++++ RECORDS SHOWN
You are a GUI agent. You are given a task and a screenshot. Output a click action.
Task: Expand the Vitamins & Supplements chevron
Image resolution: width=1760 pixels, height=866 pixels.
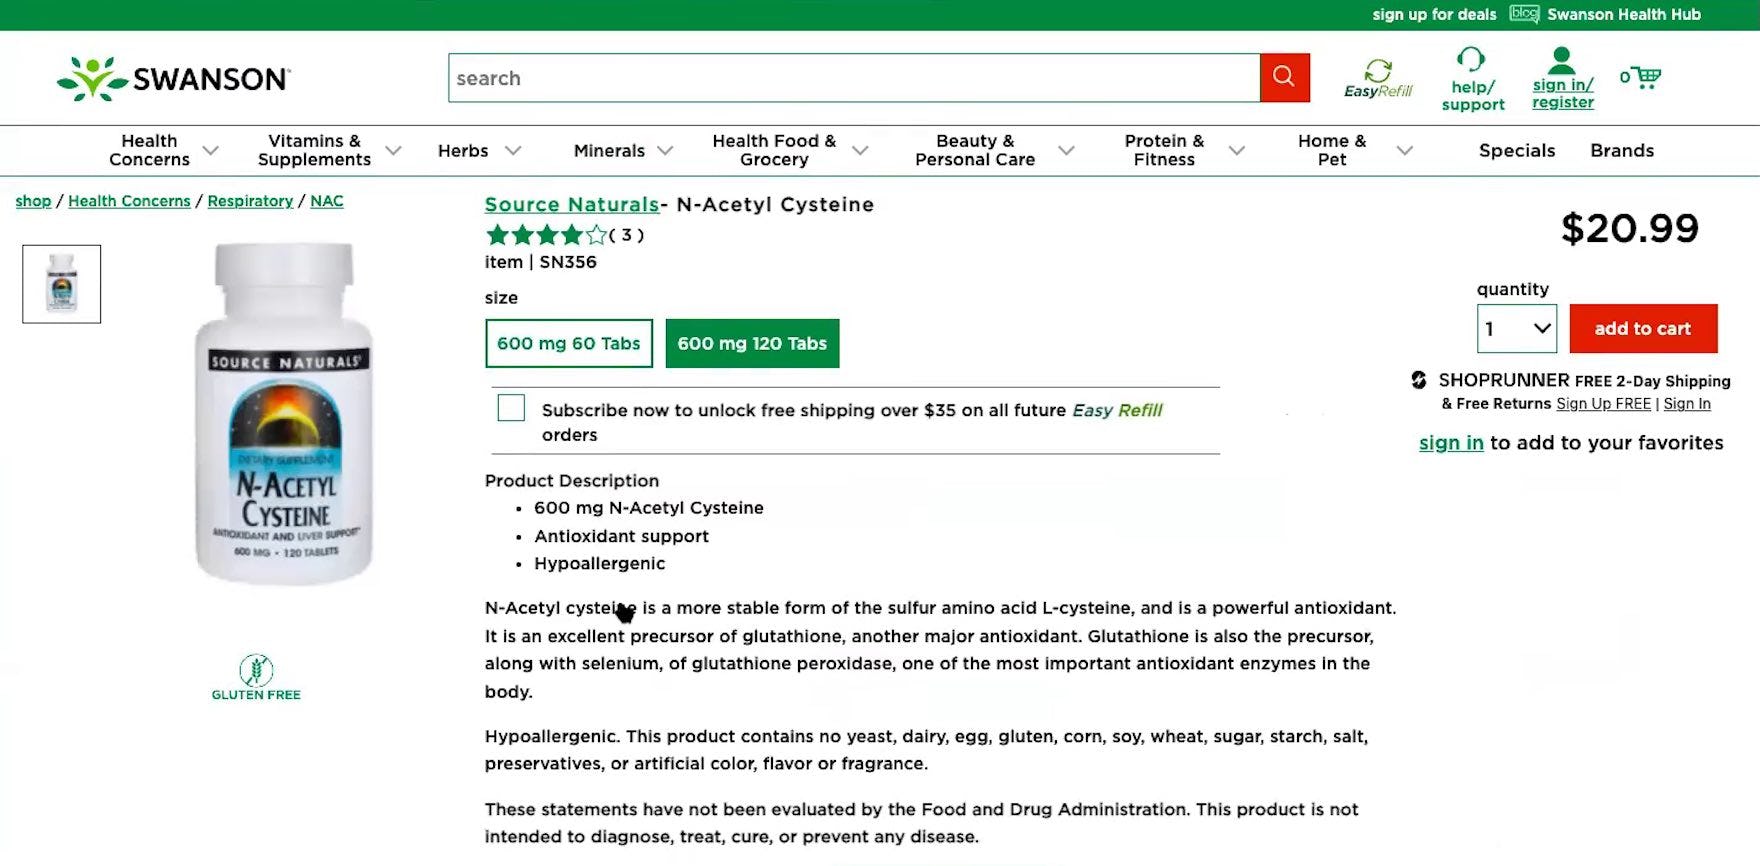[x=394, y=151]
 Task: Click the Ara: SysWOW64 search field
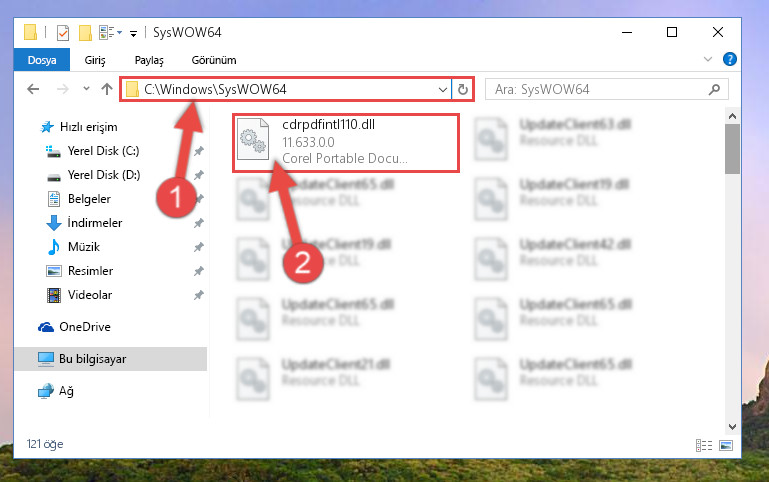pos(598,89)
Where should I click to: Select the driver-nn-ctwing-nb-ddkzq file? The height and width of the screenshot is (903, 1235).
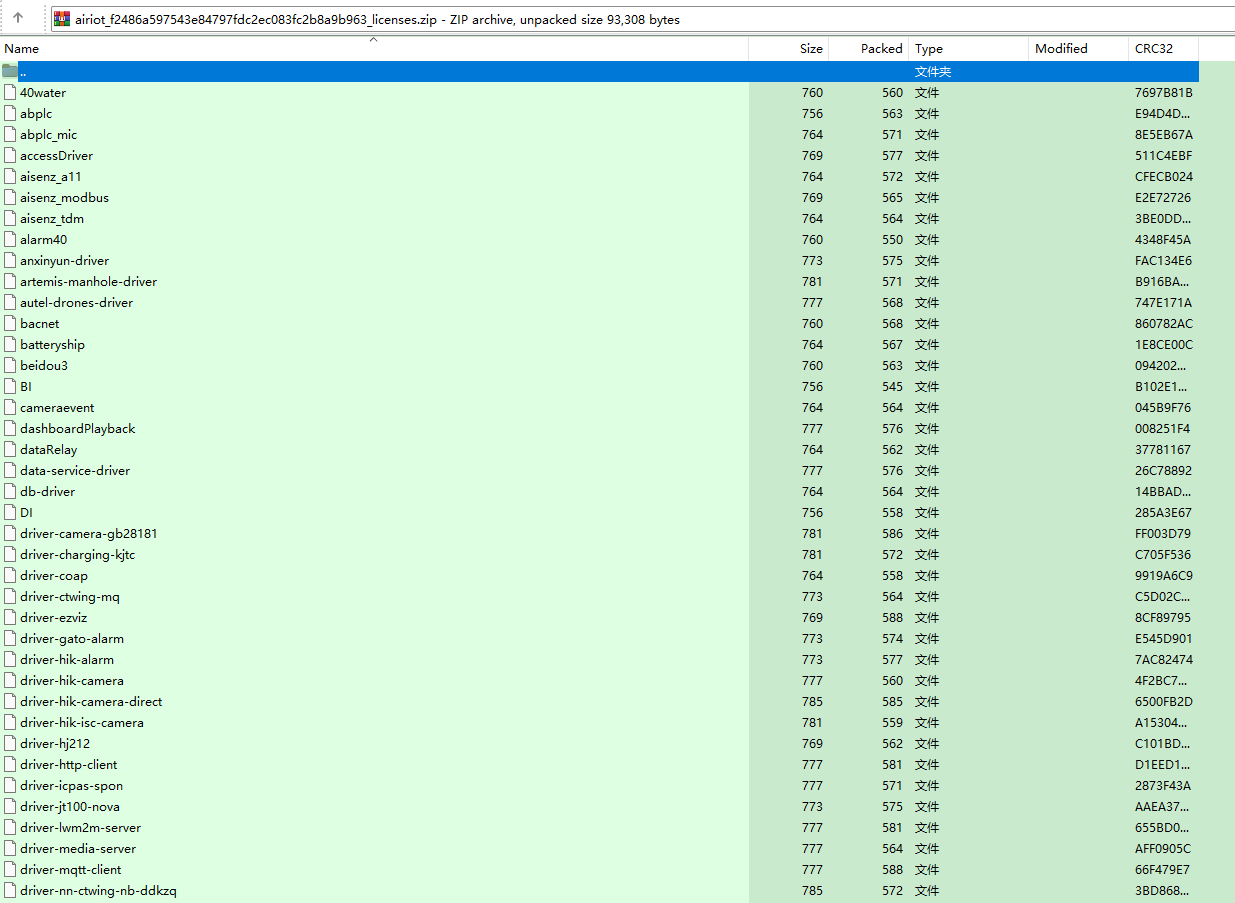pyautogui.click(x=98, y=890)
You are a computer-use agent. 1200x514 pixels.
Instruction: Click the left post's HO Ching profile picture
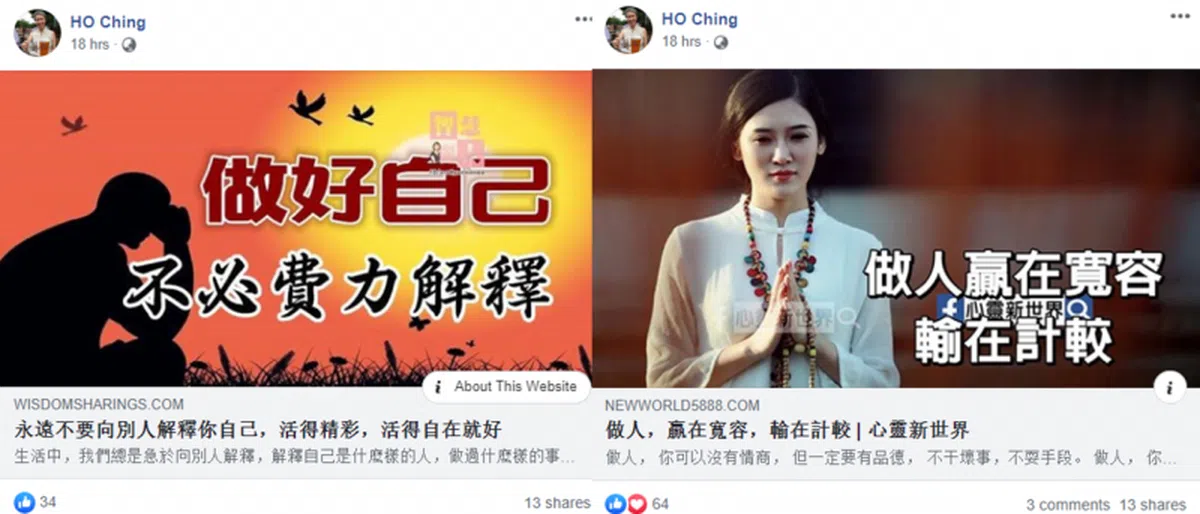click(37, 32)
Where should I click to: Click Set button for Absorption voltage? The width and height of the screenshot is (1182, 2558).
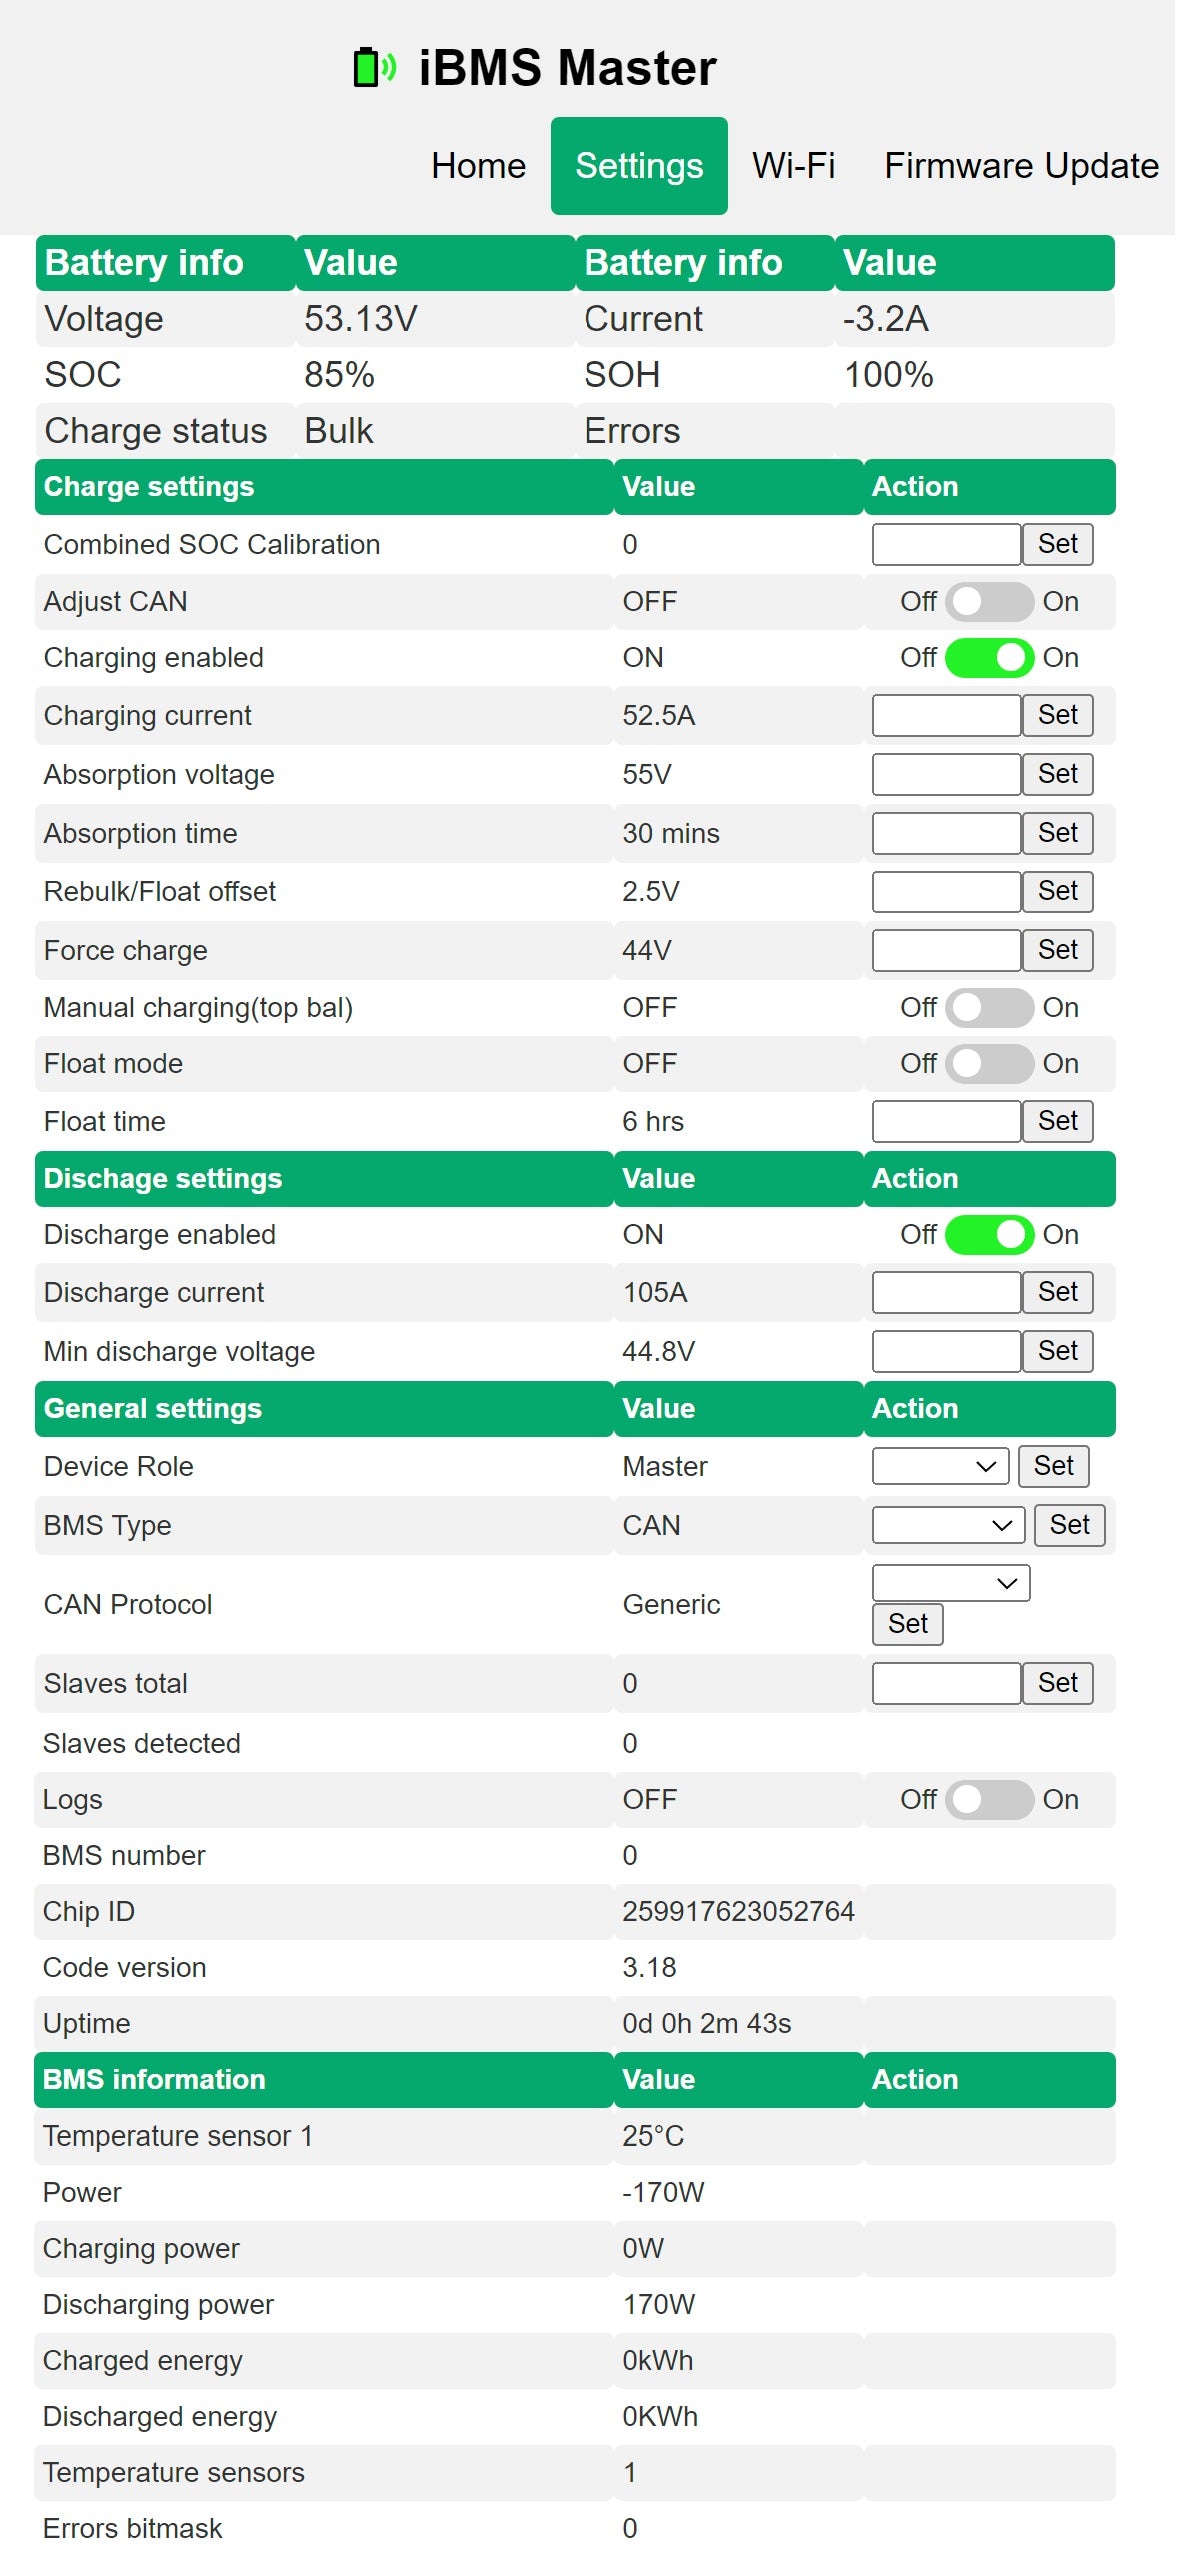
++++++++
◆ WORK TO COMPLETE ◆
Only the lines from the one holding "Where should I click to: Select" to the last line of the entries above should be printed, exactly as they appear and with no pictures.

◆ YOUR RESPONSE ◆
Where should I click to: Select the driver-nn-ctwing-nb-ddkzq file? The height and width of the screenshot is (903, 1235).
pyautogui.click(x=98, y=890)
You are a computer-use agent. 1200x514 pixels.
Instruction: Click the left post's HO Ching profile picture
click(37, 32)
Where should I click to: Click Set button for Absorption voltage? The width and height of the screenshot is (1182, 2558).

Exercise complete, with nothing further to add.